Ireland Gateway to Europe (IGTE) is a not-for-profit annual trade mission made up of professional advisory firms who travel the US annually to provide a secure resource network for business expansion to help US investment succeed in setting up operations in Ireland.
Founded in 2012 as a response to the economic challenges at that time of global recession, Ireland Gateway to Europe is now in its seventh year of US, UK and global trade missions.
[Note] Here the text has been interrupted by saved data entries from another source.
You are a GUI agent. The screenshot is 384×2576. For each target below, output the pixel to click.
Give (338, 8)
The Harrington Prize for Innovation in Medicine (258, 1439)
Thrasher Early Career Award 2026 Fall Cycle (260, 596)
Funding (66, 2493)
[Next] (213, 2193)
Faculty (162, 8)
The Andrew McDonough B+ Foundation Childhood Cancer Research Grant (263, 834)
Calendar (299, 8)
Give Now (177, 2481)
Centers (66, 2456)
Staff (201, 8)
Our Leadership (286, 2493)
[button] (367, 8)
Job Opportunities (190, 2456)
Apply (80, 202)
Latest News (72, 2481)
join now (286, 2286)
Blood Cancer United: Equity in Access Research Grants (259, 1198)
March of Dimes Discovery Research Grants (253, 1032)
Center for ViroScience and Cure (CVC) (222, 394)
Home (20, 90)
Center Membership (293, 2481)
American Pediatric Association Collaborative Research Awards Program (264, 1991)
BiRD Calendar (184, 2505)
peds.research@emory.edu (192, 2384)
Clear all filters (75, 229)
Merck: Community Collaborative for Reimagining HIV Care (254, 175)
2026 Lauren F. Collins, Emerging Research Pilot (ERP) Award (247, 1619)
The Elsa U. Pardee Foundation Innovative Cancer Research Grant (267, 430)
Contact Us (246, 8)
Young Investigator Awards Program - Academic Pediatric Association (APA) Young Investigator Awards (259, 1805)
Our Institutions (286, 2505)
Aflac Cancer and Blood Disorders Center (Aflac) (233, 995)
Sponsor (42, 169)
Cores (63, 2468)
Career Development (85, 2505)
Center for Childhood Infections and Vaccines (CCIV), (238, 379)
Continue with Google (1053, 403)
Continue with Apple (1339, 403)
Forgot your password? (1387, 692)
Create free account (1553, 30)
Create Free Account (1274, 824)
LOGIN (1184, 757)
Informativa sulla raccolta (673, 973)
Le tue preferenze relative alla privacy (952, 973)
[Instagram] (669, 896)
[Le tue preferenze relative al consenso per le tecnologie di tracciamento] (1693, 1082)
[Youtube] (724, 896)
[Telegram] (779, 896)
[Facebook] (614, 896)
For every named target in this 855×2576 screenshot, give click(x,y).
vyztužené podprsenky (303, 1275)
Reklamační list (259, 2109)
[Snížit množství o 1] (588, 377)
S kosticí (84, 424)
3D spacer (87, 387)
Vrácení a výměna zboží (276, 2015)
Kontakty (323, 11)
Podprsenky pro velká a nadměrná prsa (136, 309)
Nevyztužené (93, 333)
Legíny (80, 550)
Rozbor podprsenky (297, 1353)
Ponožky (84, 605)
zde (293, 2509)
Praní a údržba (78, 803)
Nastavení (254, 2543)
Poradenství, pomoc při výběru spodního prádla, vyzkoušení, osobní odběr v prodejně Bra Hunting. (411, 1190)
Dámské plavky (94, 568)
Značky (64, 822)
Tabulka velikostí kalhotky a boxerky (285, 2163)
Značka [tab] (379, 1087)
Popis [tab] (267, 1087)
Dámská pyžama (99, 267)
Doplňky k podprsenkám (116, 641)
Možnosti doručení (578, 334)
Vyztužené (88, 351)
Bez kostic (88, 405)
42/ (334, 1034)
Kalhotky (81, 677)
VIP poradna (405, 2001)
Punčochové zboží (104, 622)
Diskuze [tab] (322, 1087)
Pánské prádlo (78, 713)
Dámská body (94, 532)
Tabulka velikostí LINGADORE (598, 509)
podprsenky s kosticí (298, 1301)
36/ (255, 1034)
Photographed is The Boston College Ireland Business Council advisory board (left-right), Dr. Bob Mauro, Director Global Leadership institute, Boston College, USA, Robert Mac Giolla Phádraig, CCO Sigmar Recruitment, Leader; Ireland, Gateway to Europe, Neil Naughton, Chair GlenDimplex (Chairman), Jim Kelliher, CFO, Drift, USA
Says Robert Mac Giolla Phádraig of IGTE leadership team: “Ireland has traditionally enjoyed a particularly strong business, cultural and political relationship with the US. However, in light of the recent announcements of trade tariffs, data privacy, immigration and other protectionist policies, our concern is that there may be a perception that Irish-US trade linkages may have subsequently diminished. The fact of the matter is that the transatlantic economy grew stronger, not weaker over the past year, as did Irish -US trade with US exports to Ireland up 9% and imports to Ireland up 6%.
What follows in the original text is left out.